Brumma Gem
Brumma Gem

Reputation: 31

How to implement import/export an sqlite data from/to excel in android

I am working on an app which needs to give all architect's profile. The app is almost finished. But the final task is about having backup/restore option. I want to Backup the data in such a file that can be viewd in excel or some simple view. And then that bakup could also be used for Restore option.

Upvotes: 3

Views: 786

Answers (4)

Jay
Jay

Reputation: 2686

You could create functions for backing up. Python has a great csv library which is easy to use. As well as easy sqlite integration. Just create a function that Select * from tableToBackUp and each row in that select statement should be a new row in the csv

 import csv
 with open('myCSV.csv', 'wb') as csvfile:
    writer= csv.writer(csvfile, delimiter=' ',
                        quotechar='|', quoting=csv.QUOTE_MINIMAL)
    writer.writerow(rowInSQLITEQuery['columnName']  + rowInSQLITEQuery['columnName2'])

Upvotes: 1

Snake
Snake

Reputation: 14658

The short answer, there is no straight way. What I did for my app is use 3rd party library to create excel document and I actually created a sheet for every table and wrote them table by table. There is no "convert method" out there that will do that

The other option is to copy the .db file from internal storage to backup folder and copy it back.. But no excel involved

Upvotes: 0

diszonant
diszonant

Reputation: 91

My app is also involves exporting data. I have saved the data in a SQLite database. Then stored it to the SD Card and mailed using JavaMail API. The exported .db can be easily read using software like SQLiteBrowser which is free to download. I assume that you have exported a database as you mentioned Excel in your question.

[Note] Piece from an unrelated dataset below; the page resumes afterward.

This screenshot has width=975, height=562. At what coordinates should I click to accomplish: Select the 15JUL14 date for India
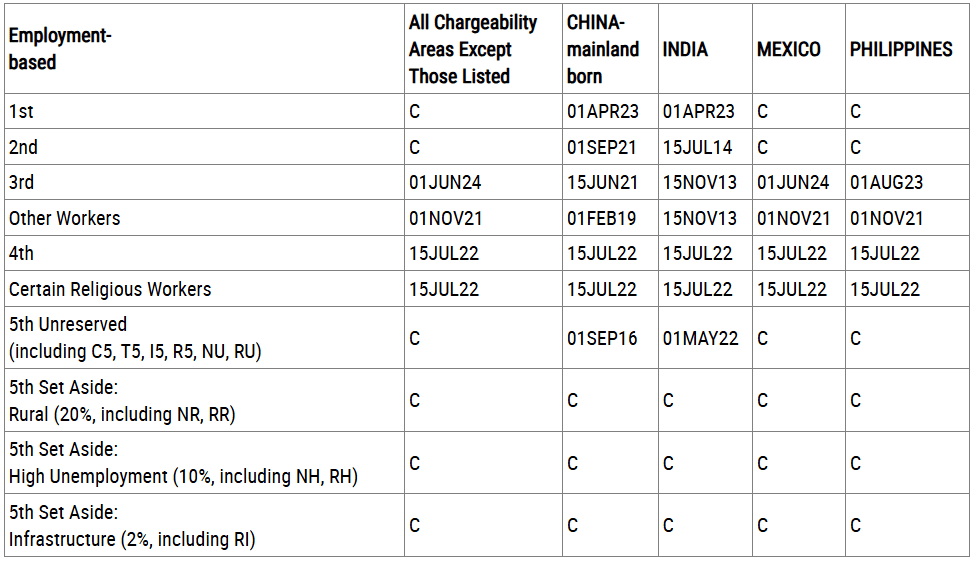pyautogui.click(x=697, y=147)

Reply if you need help/links on exporting db files to the SD card.

Upvotes: 1

whodell
whodell

Reputation: 46

The exact solution may depend on how you expect to offload the data from the device.

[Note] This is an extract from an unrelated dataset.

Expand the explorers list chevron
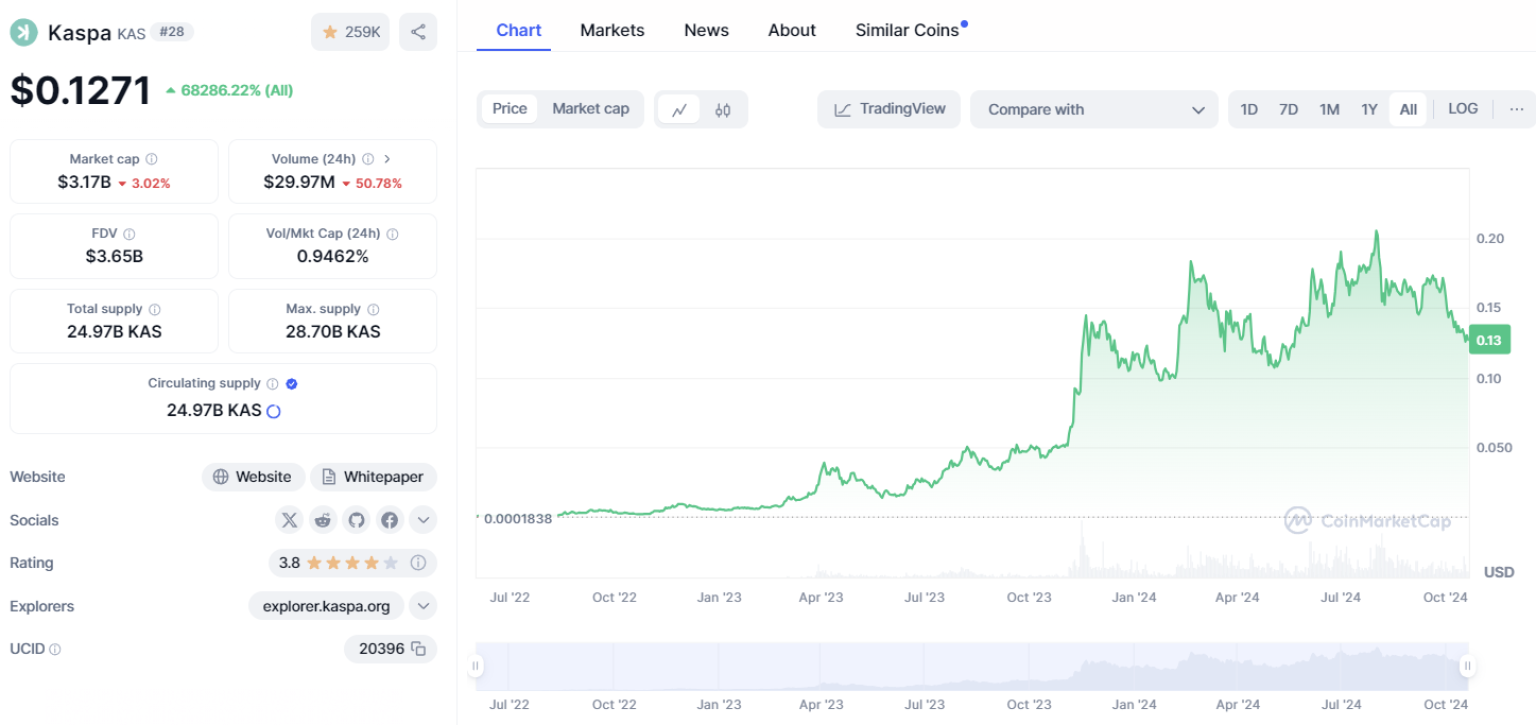The height and width of the screenshot is (725, 1536). click(422, 606)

You might be looking for this: http://developer.android.com/training/basics/data-storage/files.html

In which case you would write rows from your SQLite table as though they were rows in a '.csv' file that Excel can read. The below just writes a string to a file, but you can use a loop to write rows from your database line by line instead.

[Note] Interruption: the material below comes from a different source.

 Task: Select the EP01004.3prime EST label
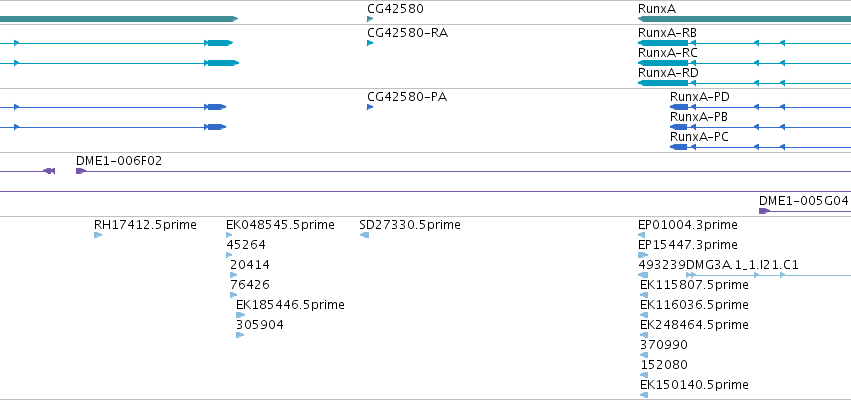coord(688,225)
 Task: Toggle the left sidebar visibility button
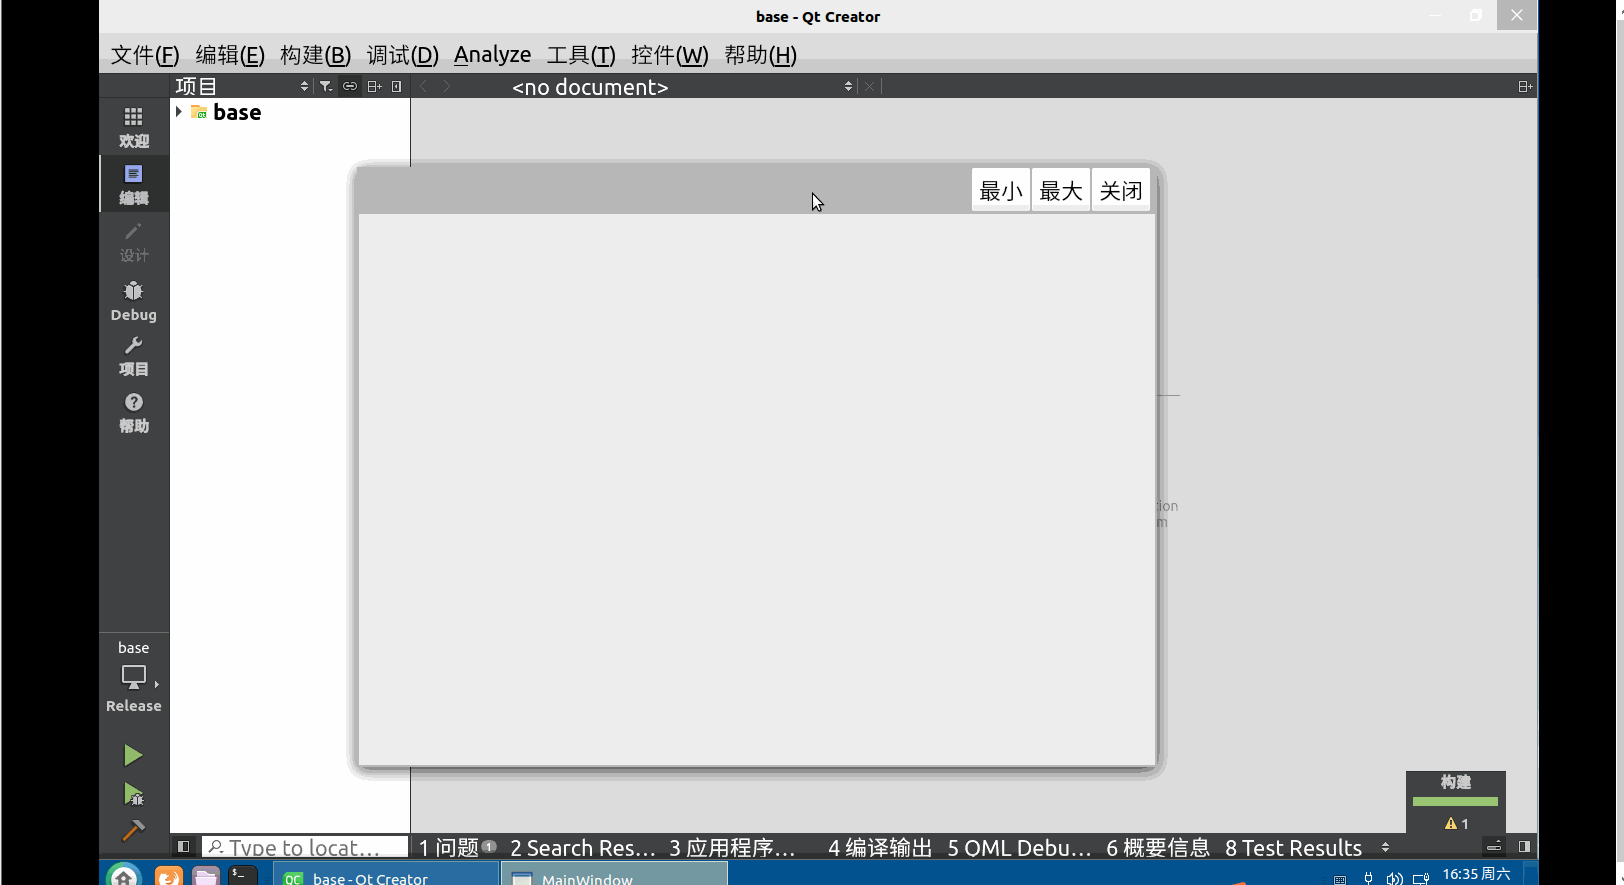point(183,847)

String filename = "myfile";
String string = "Hello world!";
FileOutputStream outputStream;

try {
  outputStream = openFileOutput(filename, Context.MODE_PRIVATE);
  outputStream.write(string.getBytes());
  outputStream.close();
} catch (Exception e) {
  e.printStackTrace();
}

A FileProvider looks like a more complicated solution but might be what you want if you're trying to read the file on the device from another app.